## AIM OF THE TASK
Your reply should consist solely of the number of lines in the data that contain "will".

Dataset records
_ _ _ _ _ _ _
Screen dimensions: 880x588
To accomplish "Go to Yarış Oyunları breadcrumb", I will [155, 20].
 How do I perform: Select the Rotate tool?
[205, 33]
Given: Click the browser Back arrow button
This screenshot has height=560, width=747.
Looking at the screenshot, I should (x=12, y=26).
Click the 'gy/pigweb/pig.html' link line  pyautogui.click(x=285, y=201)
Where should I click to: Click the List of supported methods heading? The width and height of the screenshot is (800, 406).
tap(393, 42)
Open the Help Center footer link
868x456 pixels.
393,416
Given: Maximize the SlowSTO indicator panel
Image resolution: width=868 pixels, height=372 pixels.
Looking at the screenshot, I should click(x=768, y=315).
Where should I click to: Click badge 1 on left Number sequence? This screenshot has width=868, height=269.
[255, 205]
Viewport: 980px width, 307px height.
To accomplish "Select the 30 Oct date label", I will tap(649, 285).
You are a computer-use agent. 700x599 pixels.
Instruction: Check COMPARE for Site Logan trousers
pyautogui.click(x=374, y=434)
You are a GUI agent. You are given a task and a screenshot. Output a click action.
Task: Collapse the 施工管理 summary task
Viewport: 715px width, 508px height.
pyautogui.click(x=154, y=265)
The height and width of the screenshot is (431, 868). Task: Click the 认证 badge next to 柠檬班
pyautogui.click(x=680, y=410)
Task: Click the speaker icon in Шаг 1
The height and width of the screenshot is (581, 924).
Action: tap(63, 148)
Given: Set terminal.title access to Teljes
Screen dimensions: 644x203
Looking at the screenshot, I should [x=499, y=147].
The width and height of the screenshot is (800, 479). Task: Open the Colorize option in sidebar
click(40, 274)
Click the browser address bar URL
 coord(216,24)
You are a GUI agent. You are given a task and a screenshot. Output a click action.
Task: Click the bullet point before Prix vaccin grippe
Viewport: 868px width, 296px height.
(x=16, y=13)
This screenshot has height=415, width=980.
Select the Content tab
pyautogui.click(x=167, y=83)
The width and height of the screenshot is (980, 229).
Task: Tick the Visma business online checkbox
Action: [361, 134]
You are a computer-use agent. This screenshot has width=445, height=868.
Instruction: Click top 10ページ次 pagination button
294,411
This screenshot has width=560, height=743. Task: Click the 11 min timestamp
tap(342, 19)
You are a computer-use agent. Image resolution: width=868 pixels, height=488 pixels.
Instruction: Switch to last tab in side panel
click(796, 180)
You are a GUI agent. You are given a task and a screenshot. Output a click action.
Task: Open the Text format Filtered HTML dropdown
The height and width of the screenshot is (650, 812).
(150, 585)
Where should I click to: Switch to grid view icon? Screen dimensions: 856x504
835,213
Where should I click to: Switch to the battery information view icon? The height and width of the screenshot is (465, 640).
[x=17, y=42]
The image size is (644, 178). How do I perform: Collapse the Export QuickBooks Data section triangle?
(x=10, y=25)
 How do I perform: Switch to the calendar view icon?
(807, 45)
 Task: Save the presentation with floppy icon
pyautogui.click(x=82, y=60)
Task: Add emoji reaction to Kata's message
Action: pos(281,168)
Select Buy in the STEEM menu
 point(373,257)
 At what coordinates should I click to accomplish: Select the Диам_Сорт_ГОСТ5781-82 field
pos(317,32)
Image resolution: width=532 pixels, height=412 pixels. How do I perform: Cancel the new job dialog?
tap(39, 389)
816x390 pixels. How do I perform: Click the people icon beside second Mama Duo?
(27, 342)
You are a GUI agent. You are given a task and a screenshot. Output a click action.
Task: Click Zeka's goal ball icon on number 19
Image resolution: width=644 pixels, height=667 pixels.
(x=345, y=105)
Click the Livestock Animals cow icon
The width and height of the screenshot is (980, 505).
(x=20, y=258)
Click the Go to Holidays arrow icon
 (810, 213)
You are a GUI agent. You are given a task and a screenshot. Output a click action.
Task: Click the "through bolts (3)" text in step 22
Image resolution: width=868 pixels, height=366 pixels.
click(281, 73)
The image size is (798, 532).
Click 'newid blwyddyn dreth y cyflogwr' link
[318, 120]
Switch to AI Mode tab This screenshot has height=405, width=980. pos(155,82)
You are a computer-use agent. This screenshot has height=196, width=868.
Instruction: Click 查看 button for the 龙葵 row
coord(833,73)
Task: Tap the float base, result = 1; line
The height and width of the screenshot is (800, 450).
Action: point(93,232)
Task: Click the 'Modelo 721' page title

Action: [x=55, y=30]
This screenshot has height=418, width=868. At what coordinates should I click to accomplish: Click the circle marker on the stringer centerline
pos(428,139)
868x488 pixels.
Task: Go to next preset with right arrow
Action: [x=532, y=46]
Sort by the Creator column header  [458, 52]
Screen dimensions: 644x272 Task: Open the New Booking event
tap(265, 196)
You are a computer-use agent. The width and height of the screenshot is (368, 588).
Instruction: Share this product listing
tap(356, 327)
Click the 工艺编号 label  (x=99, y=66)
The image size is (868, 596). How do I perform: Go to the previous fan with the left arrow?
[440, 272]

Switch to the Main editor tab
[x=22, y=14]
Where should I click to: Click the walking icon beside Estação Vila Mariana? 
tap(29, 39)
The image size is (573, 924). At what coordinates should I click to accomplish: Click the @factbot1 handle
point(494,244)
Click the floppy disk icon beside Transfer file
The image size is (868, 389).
_ _ _ _ _ _ _
## YOUR SOLUTION
2